EXERCISE DETAILS: Render the part of the items that opens with the line containing "You are a computer-use agent. This" and closes with the line containing "297x167 pixels. tap(275, 145)" as a JSON list of strings, one string per line, with blank lines omitted. Leave the pictures out of the answer.

::::

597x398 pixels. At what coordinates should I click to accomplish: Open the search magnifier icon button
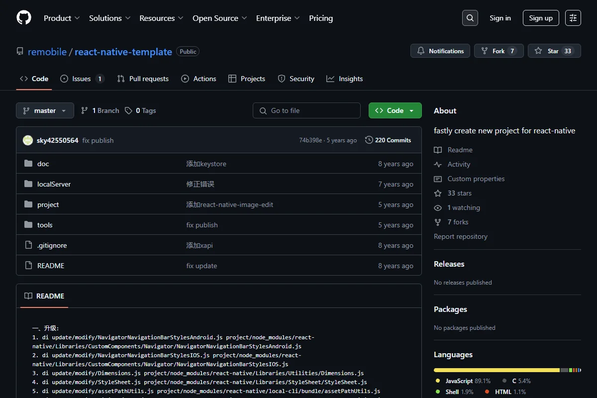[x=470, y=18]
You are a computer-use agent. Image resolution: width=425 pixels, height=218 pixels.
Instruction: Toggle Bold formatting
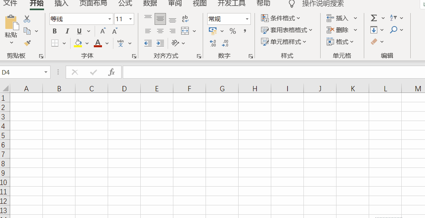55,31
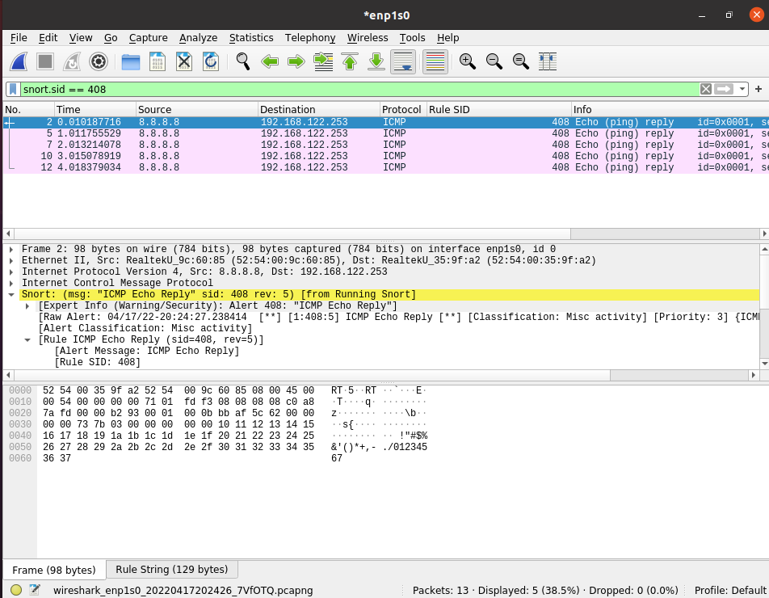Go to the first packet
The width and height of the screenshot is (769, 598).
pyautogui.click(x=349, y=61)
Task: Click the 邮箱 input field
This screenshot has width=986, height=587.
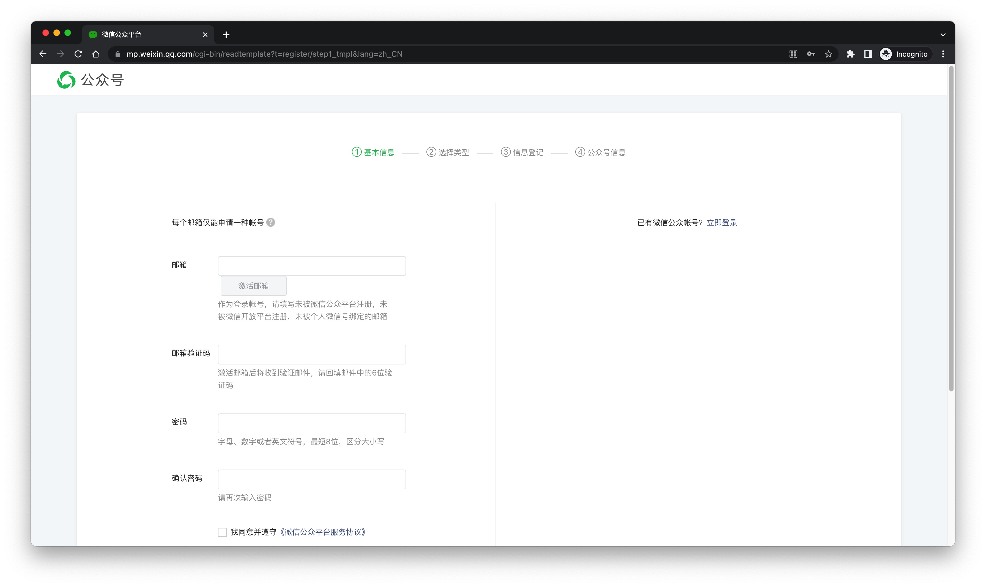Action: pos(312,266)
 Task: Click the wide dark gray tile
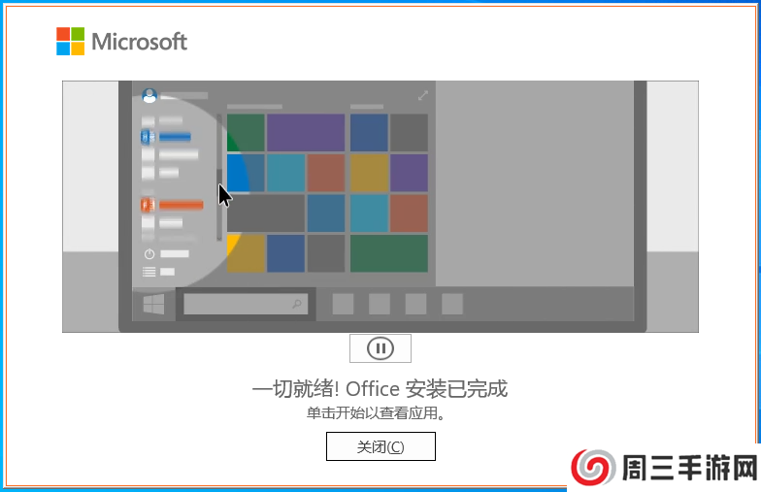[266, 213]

::::

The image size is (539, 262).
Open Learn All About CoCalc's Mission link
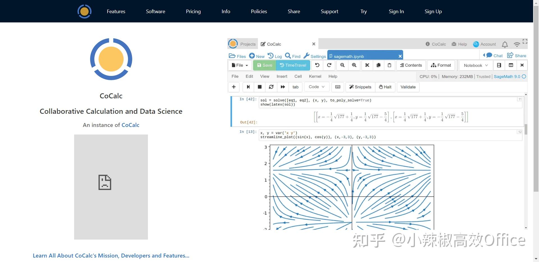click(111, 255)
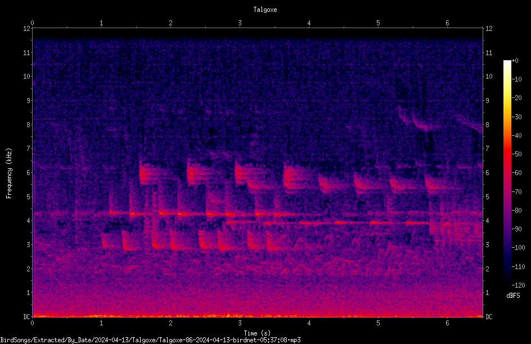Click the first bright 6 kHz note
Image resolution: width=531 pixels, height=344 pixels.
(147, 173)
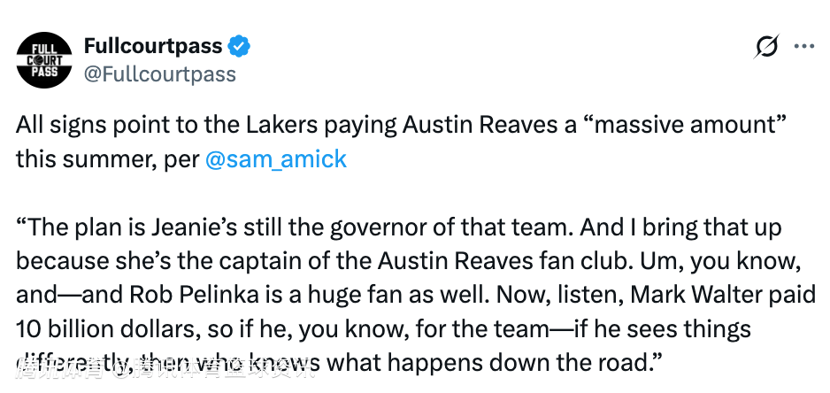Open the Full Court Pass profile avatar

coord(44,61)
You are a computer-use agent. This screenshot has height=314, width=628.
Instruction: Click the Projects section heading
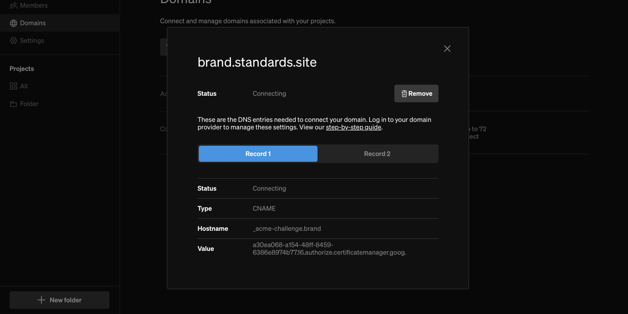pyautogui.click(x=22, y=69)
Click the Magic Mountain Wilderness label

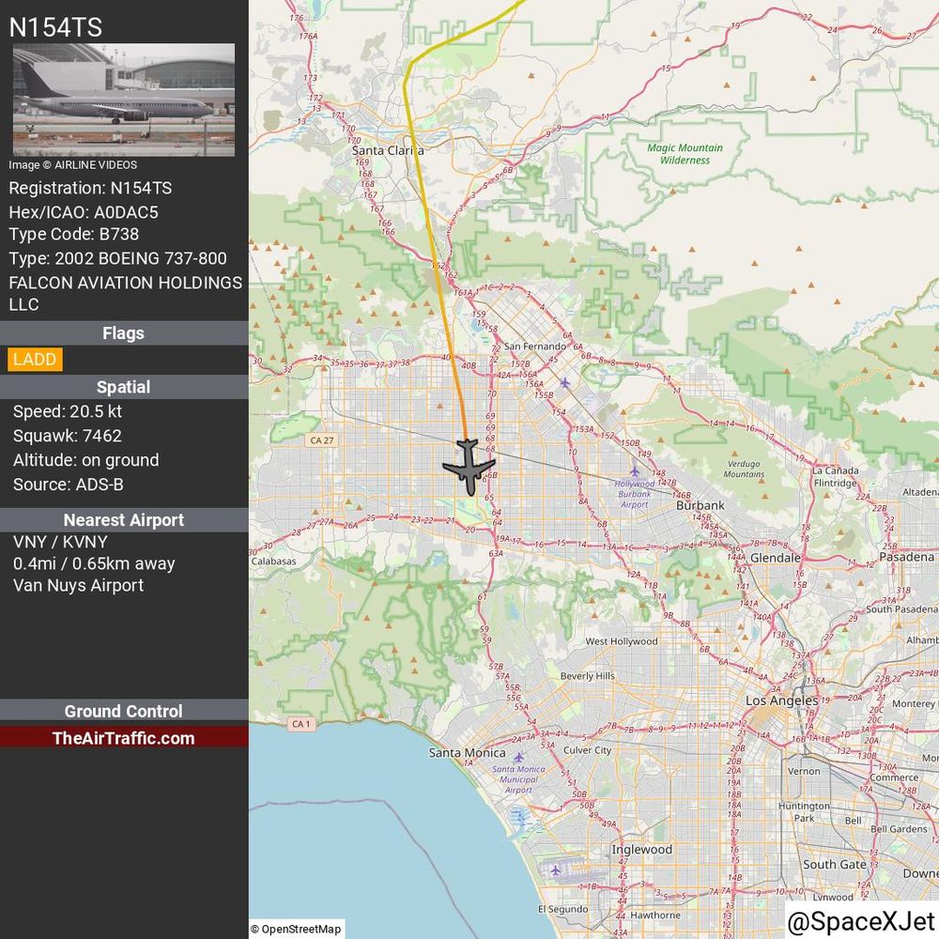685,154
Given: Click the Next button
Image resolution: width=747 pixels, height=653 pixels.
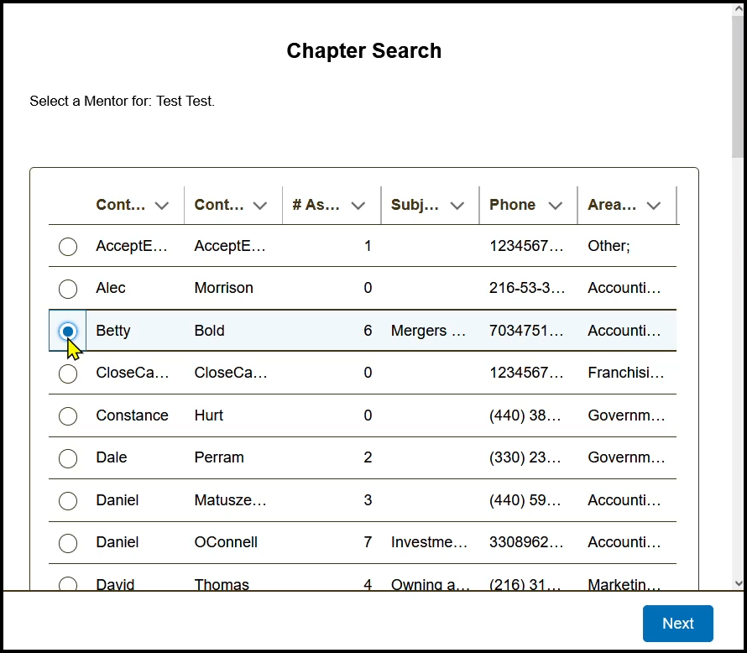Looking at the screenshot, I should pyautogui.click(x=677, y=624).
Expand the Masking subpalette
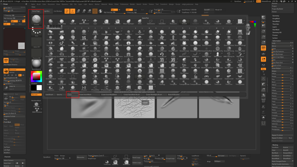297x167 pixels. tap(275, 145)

::::

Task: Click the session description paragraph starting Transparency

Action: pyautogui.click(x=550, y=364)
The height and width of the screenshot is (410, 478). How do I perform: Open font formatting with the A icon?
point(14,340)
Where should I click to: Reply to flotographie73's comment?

::::

ANSWER TO THIS TASK:
[
  "You are a computer-use agent. This screenshot has height=314, width=628.",
  "Instruction: Click the Projects section heading",
  "pyautogui.click(x=22, y=69)",
  "Click the Magic Mountain Wilderness label",
  "685,154",
  "Given: Click the Next button",
  "Image resolution: width=747 pixels, height=653 pixels.",
  "Looking at the screenshot, I should pyautogui.click(x=677, y=624).",
  "Expand the Masking subpalette",
  "297x167 pixels. tap(275, 145)"
]